Hoping the issue would be resolved, we upgraded further to 2.15. However, the problem persisted. We applied the same mitigation strategy again — reverting the alias to .kibana_1 and deleting .kibana_2. Unfortunately, this has become a recurring pain point. After every pod restart, the issue reappears and requires manual intervention.
To reproduce the issue in a development environment, I exported mappings, index objects from .kibana_1 as well as from the particular tenant index of the main(PROD) cluster to a dev cluster. I attempted an upgrade in the dev setup, but as you observed, we were unable to reproduce the missing visualizations.
Interestingly, we have another production cluster in a different region acting as a backup for the main cluster. This backup cluster is also running on OS version 2.15, with the global alias correctly pointing to .kibana_2, and it does not experience the missing visualization issue. Furthermore, the .kibana_2 index mappings in both the main and backup clusters are identical (as verified via GET .kibana_2/_mapping).
I also reviewed the verbose migration logs for the main (prod) cluster. They confirm that all visualizations were successfully migrated from .kibana_1 to .kibana_2 during the pod restart. However, we continue to manually revert the alias to .kibana_1 after each restart because of the missing visualizations issue. This cycle repeats with every pod restart, requiring the same manual mitigation.

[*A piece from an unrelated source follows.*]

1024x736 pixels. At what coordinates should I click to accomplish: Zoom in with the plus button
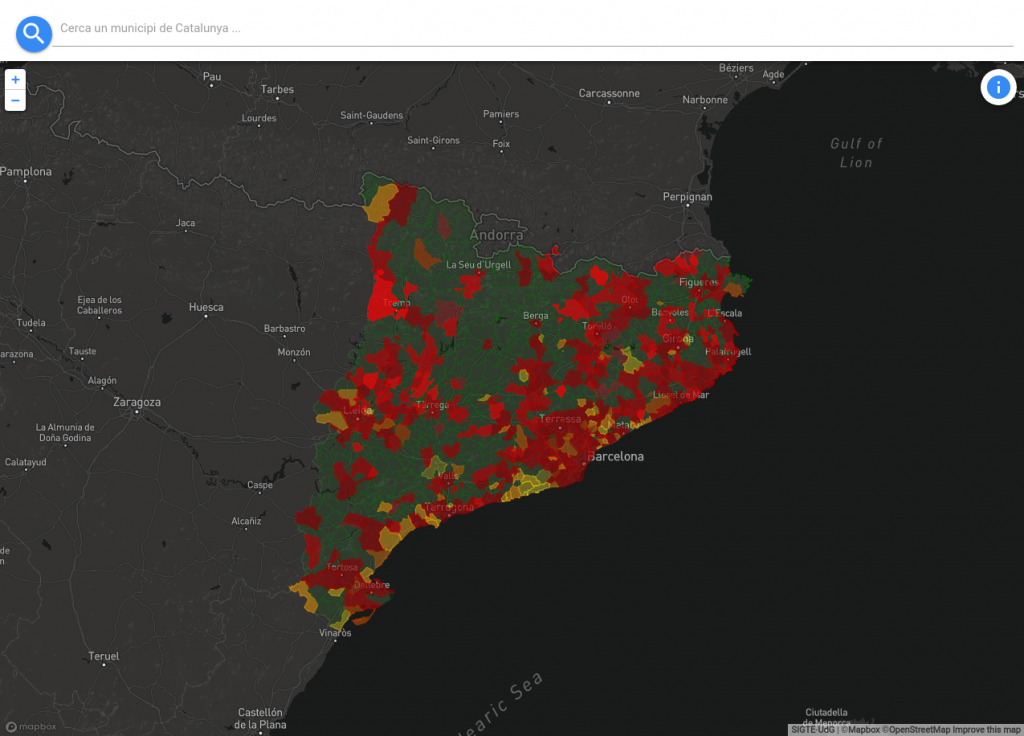click(x=15, y=80)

One additional observation: in the main cluster, the tenant index (.kibana_1_572569278_abctenant_1, originally created in 2.3) does not migrate after a pod restart. In contrast, the backup cluster has the corresponding tenant index already migrated to .kibana_572569278_abctenant_2. It is created on 2.15. Note the difference in index naming — the main cluster uses .kibana_1_... while the backup uses .kibana_....
Analysis Summary:
I conducted a comparison of the impacted dashboard’s panelsJSON field between .kibana_1 and .kibana_2.
Observations:
-
.kibana_1 Panels:
-
"version": "2.3.0-oracle.24"
-
dashboard.migrationVersion: 7.9.0
-
visualization.migrationVersion: 7.10.0
-
.kibana_2 Panels:
-
"version": "2.15.0-oracle.19"
-
dashboard.migrationVersion: 7.9.0
-
visualization.migrationVersion: 7.10.0
Both indices (.kibana_1 and .kibana_2) show identical top-level migrationVersion values for the dashboard and visualizations. However, the individual panel versions differ.
Hypothesis:
Although the top-level dashboard.migrationVersion is set to 7.9.0, it appears that OpenSearch Dashboards 2.15 determines how to hydrate the saved object based on the version of the individual panels in panelsJSON.
-
When the system detects panel versions ≥ 2.15.0, it likely triggers the newer (7.10+) hydration logic.
-
However, since the dashboard-level metadata remains at an older version (7.9.0), the object may lack the normalized fields expected by the newer hydration logic — leading to partial or failed rendering (i.e., “Could not locate that visualization” errors).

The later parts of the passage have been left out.